▶ [Dataset entries]:

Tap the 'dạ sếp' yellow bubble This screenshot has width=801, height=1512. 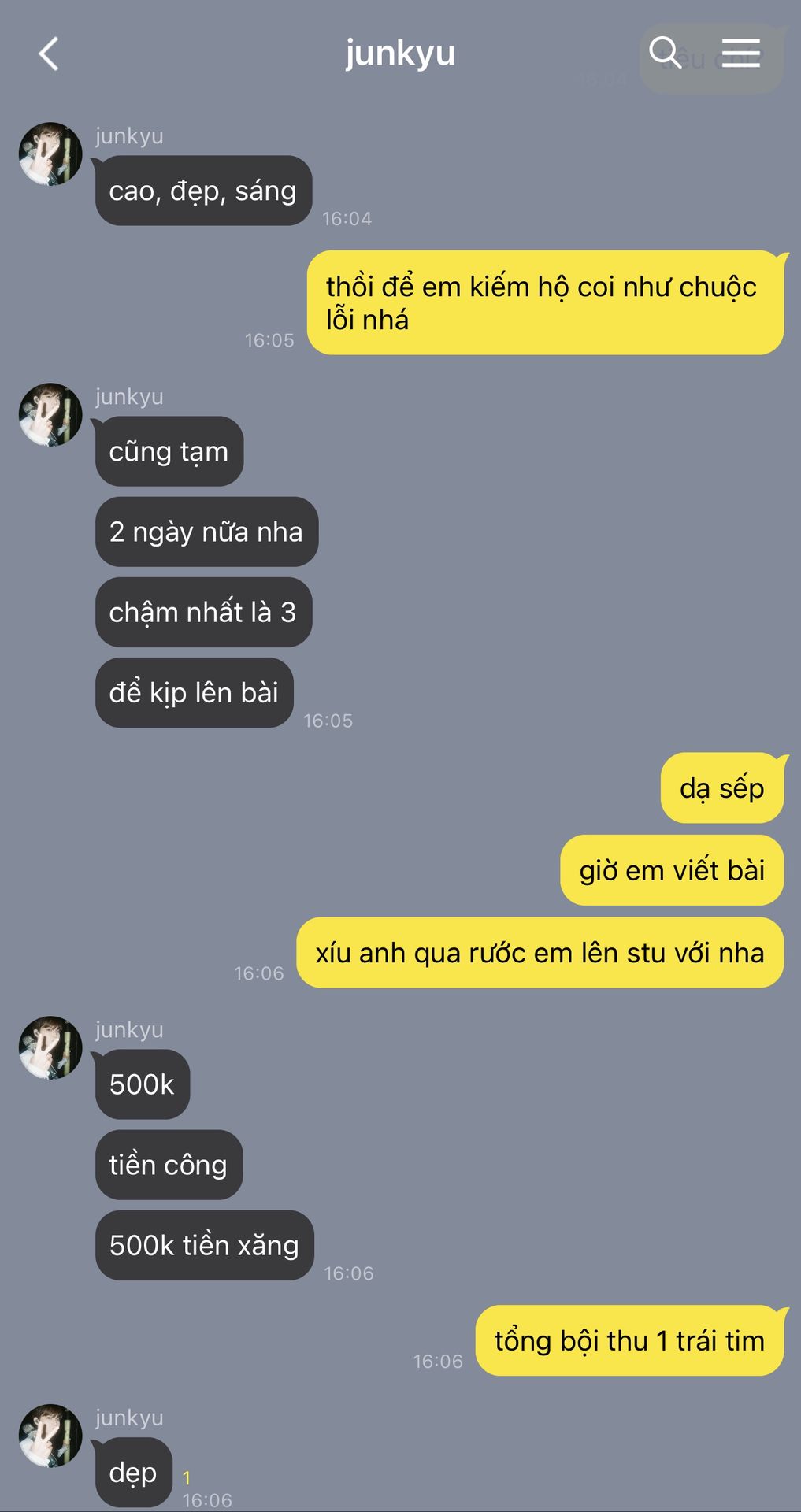[x=722, y=788]
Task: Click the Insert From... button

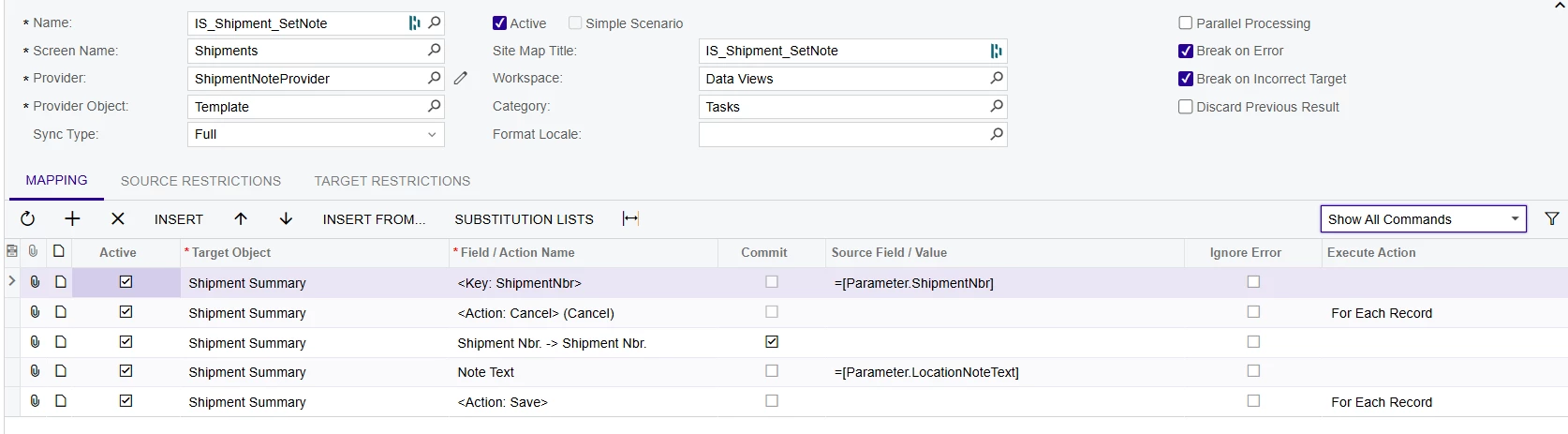Action: pyautogui.click(x=374, y=219)
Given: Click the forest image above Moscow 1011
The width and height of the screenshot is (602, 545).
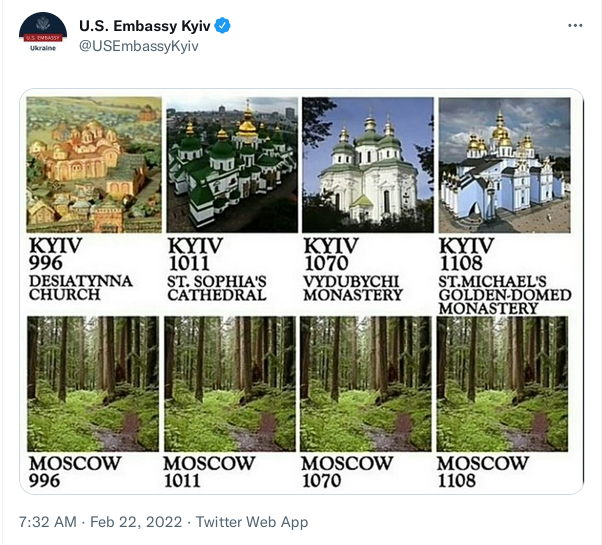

▶ [What is being asked]: Where the line containing "Given: Click the" appears in the records above, begin copying and continue exactly through the last line, with nothing else; omit every picture.

▶ [Expected answer]:
Given: Click the forest image above Moscow 1011
The width and height of the screenshot is (602, 545).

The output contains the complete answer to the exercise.